Monday, 14 June 2010
Chalcot Crescent by Fay Weldon
The alternate reality in question is a world very much like ours, set a few years in the future, but almost unrecognisable from our own mostly due to a complete economic and social breakdown caused by the financial crisis of 2009! The consumerist society is well and truly defunct; the days of plenty are over. The country is ruled by a National Utility Government (NUG), and supplies that we take for granted today are in short supply, such as coffee, tea, fresh meat, water and electricity. There is also an emphasis on growing your own vegetables, with the gardens of many terraces being converted to communal vegetable plots. The full picture of the state the country is in is drip fed to us through the course of the novel, as Frances relates her life story, mainly from her home in Chalcot Crescent.
In this world where everything has degenerated Frances starts telling us her story whilst she is sat on the stairs avoiding the bailiffs who are knocking on her door, to repossess her house and confiscate her property. Frances is an author of numerous successful novels, but in the current climate, the money for publishing has vanished so she is now living a subsistence level existence, along with virtually everybody else. Her grandson, Amos is sat with her, and he is determined to extricate her, or at least her property from this mess.
Frances herself is the main narrator, although not the main focus of this book. She is telling us the events, and they are obviously filtered through her perspective, but it is the stories of her family that are important. She tells us a lot about her past, her relationships both with men, and with her sister Fay. Frances is not altogether a very pleasant character, although unfalteringly honest about what she has done in her life. I was going to say, the mistakes she made, but she doesn’t see them as mistakes, she s quite straightforward about the things she did. Her acceptance of the new regime is a little odd though, as she seems to just want to let it be, when in the good times, she was a voracious campaigner, and witnessed all sorts of injustices.
As to whether I liked this book, I’m not sure. There was a story running through, mainly concerning Amos and her other grandchildren, and how involved they were in Redpeace and an attempt to overthrow NUG, and this as aspect of the book felt a bit flat for me. The story itself never seemed to kick off properly, and was all wrapped up very quickly, and I personally thought rather unsatisfactorily. However, I did enjoy reading about this imagined world where everything had gone so horribly wrong, and because it pulled so much from events that have happened recently or are happening now, it was an amusing satire on government and use of power. The NUG had slogans for everything, and food that cold not be grown was provided by the state, but in a nationalised form (as in WWII), such as national bread, coffee, and National Meat Loaf, marketed as suitable for vegetarians! The reason for this is bizarre, and a bit creepy but I won’t give that away.

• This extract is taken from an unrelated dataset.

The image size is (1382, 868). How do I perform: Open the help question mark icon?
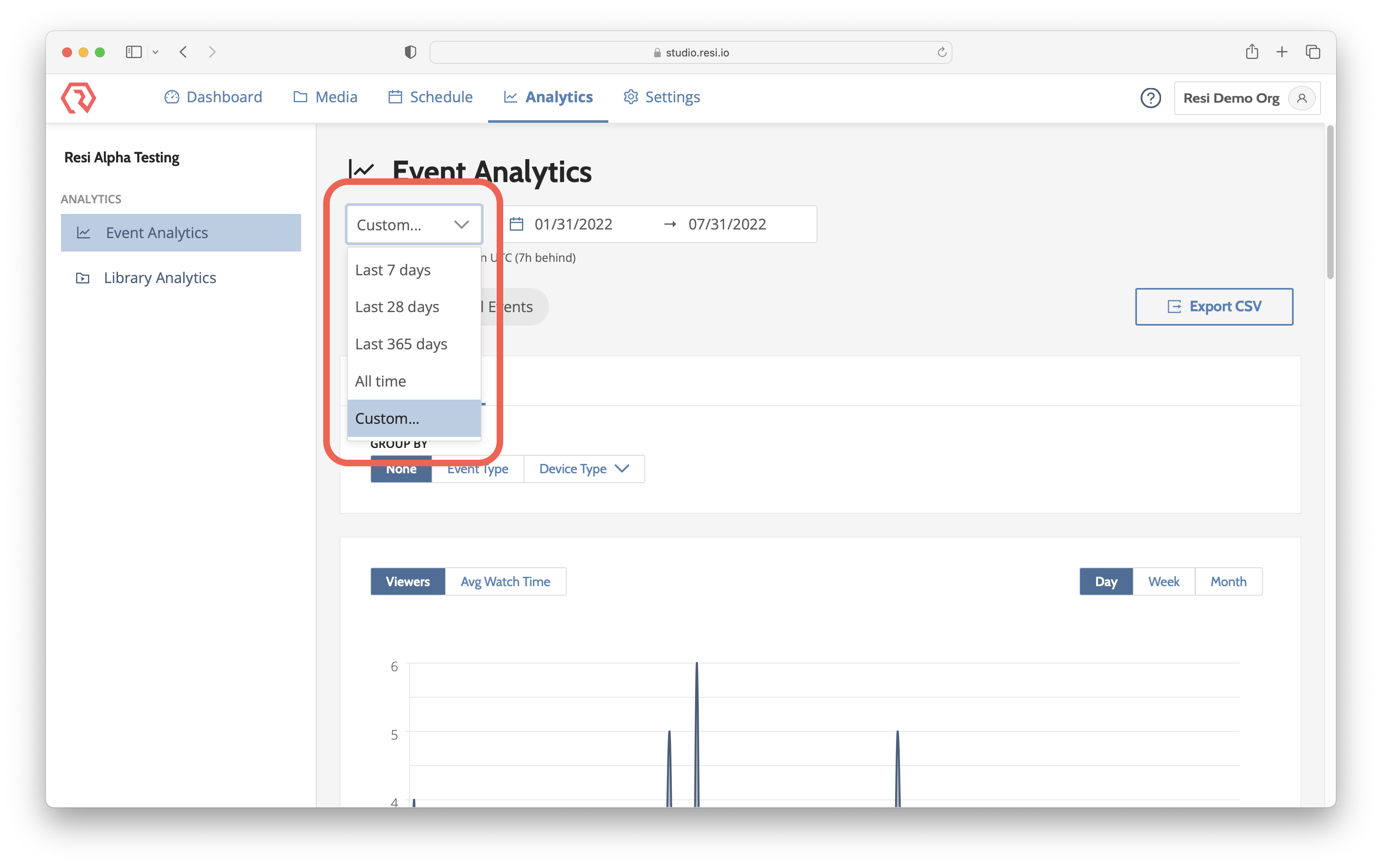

I think the thing that kept me reading most though was the complete unreliability of Frances. She is telling this story, but at various points she can’t remember something that others say has happened. She also spends a lot of time imagining what may be happening if it outside her area of experience, and at one point she is unsure herself whether what she has just narrated has actually happened, or if her writers brain has imagined it. That was the most fascinating aspect of this book for me, especially as at the very end, it is made clear what we are actually reading is a second draft, after NUG approval, which throws the whole validity issue into disarray. And obviously, this is all imaginary anyway, as Frances didn’t exist in the first place, so is this Fay Weldon’s take on an alternative life for herself!